Carmenere comes from the word carmine, by the color of the vine leaf before falling. It is one of the six red grapes originating in Bordeaux, from the Cabernet family, (Merlot, Cabernet Sauvignon, Cabernet Franc, Malbec, Petit Verdot y Carménère). The carménère was grown mainly in the Médoc region.

For a long time the carmenere was believed to be extinct, destroyed by the phylloxera plague of the 19th century and in Chile where it had survived, it was confused with Merlot.

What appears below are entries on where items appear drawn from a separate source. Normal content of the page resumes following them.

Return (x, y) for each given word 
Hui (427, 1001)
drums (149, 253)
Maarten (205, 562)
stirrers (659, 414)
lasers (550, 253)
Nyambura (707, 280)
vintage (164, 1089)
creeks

It was not until the early nineties that the French Claude Valat, a winemaker at the University of Montpellier, went to study some vines in Vineyard Carmen, in the Maipo Valley, since the winegrowers did not understand why some vines that were believed to be Merlot matured two weeks later. The specialist, after doing several studies, expressed his doubts about whether these strains were really Merlot.

The grapes were larger and the color of the leaves was different, but it took three years and a series of DNA tests by the French ampelographer Jean Michel Boursiquot so that, finally, in 1994, a conclusion was reached that surprised many: these vines were actually of the old Carménère variety.

Carmenere grape cluster (Photo: Lebowskyclone / CC)

Chilean winemaker Álvaro Espinoza He was working at that time as a young wine consultant at Viña Carmen and he witnessed all this process and tells us about it in this program.

At first, this discovery seemed like bad news since Chilean producers sold their carmenere believing it to be merlot, but thirty years later, the carmenere has become an emblem and a gift for Chilean winegrowers, ideal for mixed or varietal wines. (wines made with a single variety), as Álvaro Espinoza explains.

“Here in Chile, which has a warmer Mediterranean climate than Bordeaux, (the carmenere) matures much better and produces wines of great intensity of color and also greater aromatic intensity, it produces very fruity wines with very soft tannins…. it makes a very good variety to be able to mix with cabernet sauvignon or syrah, (the carmenere) complements the other strains in an ideal way ”, he said.

Álvaro Espinoza, who now has his own vineyard, Antiyal, in Maipo Alto (Valle del Maipo, region south of Santiago de Chile) is also one of the most important wine consultants in his country and is known for having one of the best carmenres in Chile, the Antiyal Viñedo Escorial. He tells us in this radio program the incredible story of the carmenere of Chile.